(Data excerpts begins)

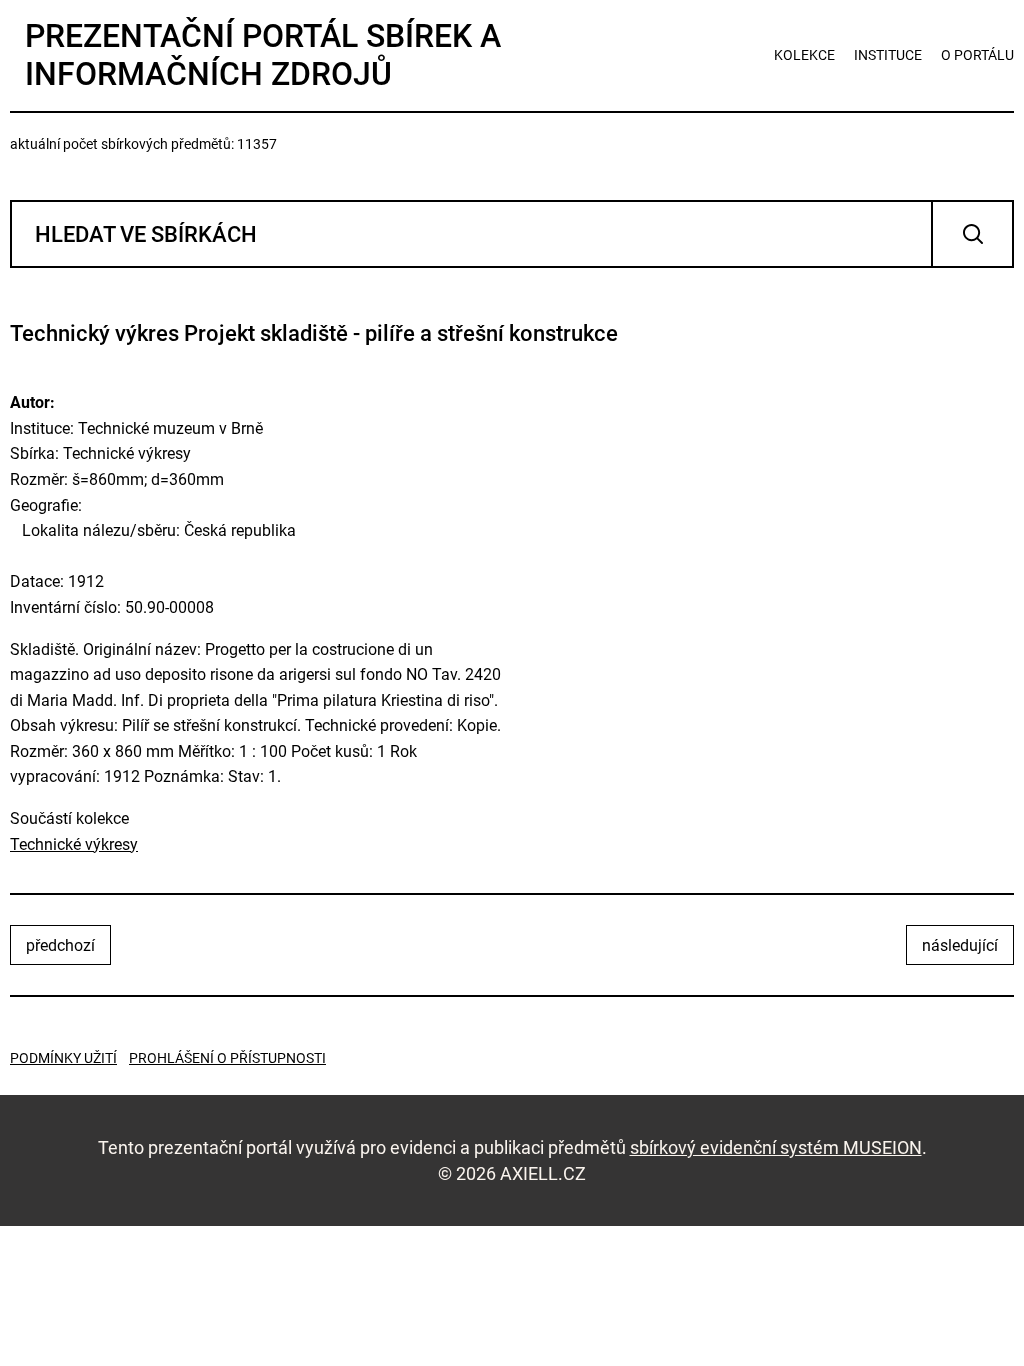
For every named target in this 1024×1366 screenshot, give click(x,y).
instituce (888, 55)
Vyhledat (972, 234)
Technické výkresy (74, 844)
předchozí (60, 945)
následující (960, 945)
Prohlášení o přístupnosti (227, 1058)
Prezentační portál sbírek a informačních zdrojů (263, 55)
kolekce (804, 55)
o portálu (977, 55)
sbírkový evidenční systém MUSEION (776, 1147)
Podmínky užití (63, 1058)
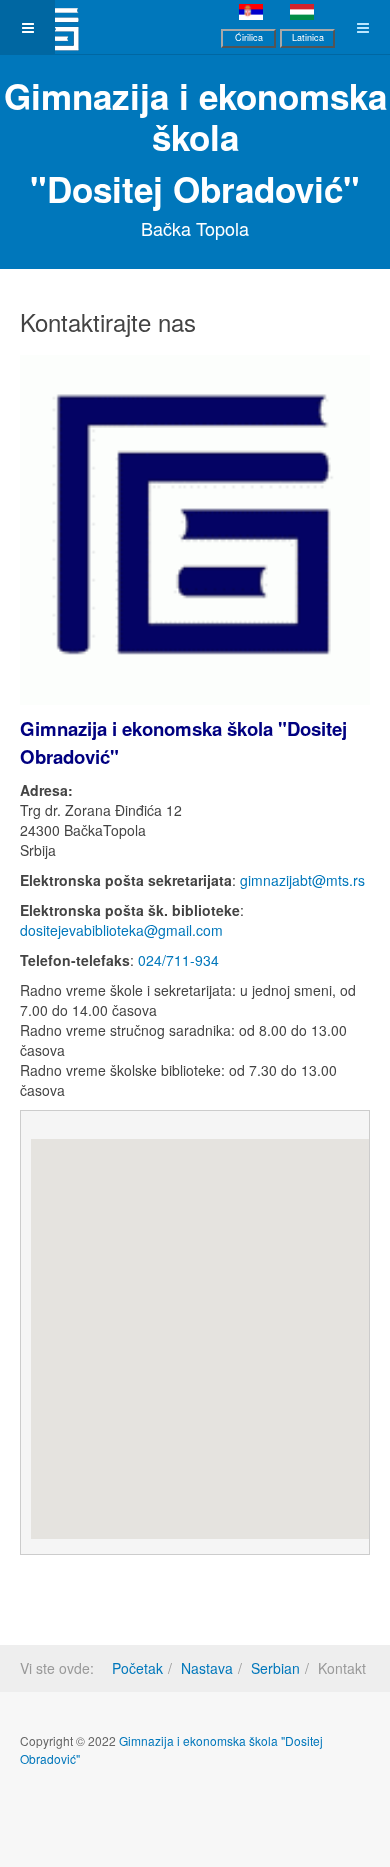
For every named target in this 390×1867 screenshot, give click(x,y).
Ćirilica (249, 37)
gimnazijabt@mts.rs (302, 880)
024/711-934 (178, 960)
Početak (137, 1668)
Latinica (308, 37)
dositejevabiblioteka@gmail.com (121, 930)
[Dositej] (55, 27)
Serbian (275, 1668)
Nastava (207, 1668)
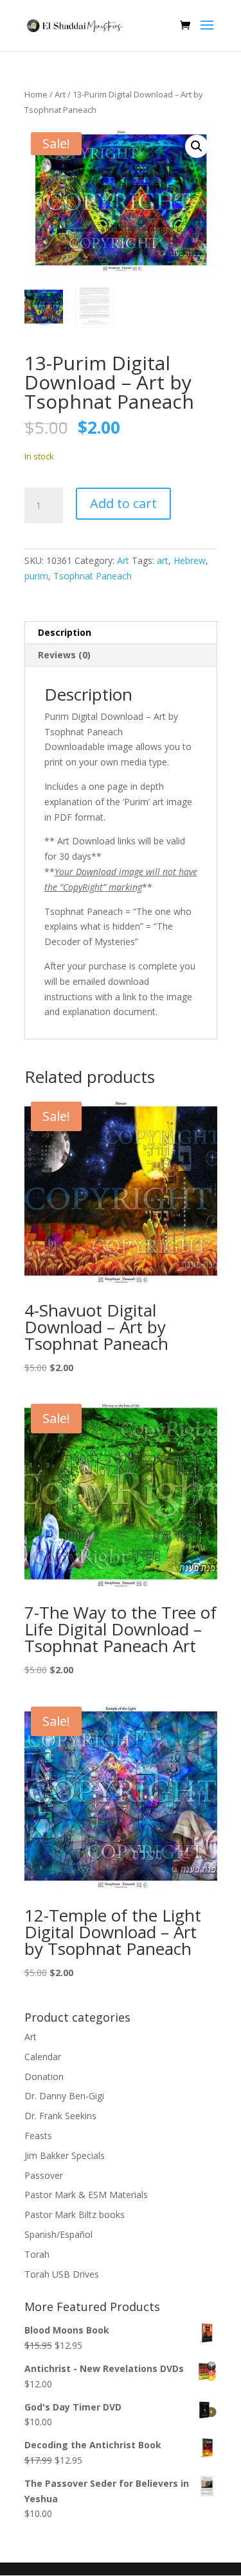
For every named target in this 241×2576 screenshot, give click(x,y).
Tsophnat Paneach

(Data excerpts ends)

__What is needed__.
Reproduce the material word for word, minus the images.

__Your solution__.
For every named target in this 1024×1366 screenshot, give click(x,y).
instituce (888, 55)
Vyhledat (972, 234)
Technické výkresy (74, 844)
předchozí (60, 945)
následující (960, 945)
Prohlášení o přístupnosti (227, 1058)
Prezentační portál sbírek a informačních zdrojů (263, 55)
kolekce (804, 55)
o portálu (977, 55)
sbírkový evidenční systém MUSEION (776, 1147)
Podmínky užití (63, 1058)
For every named target in this 390×1867 screenshot, give click(x,y).
Ćirilica (249, 37)
gimnazijabt@mts.rs (302, 880)
024/711-934 (178, 960)
Početak (137, 1668)
Latinica (308, 37)
dositejevabiblioteka@gmail.com (121, 930)
[Dositej] (55, 27)
Serbian (275, 1668)
Nastava (207, 1668)
For every named target in this 241×2576 screenshot, give click(x,y).
Tsophnat Paneach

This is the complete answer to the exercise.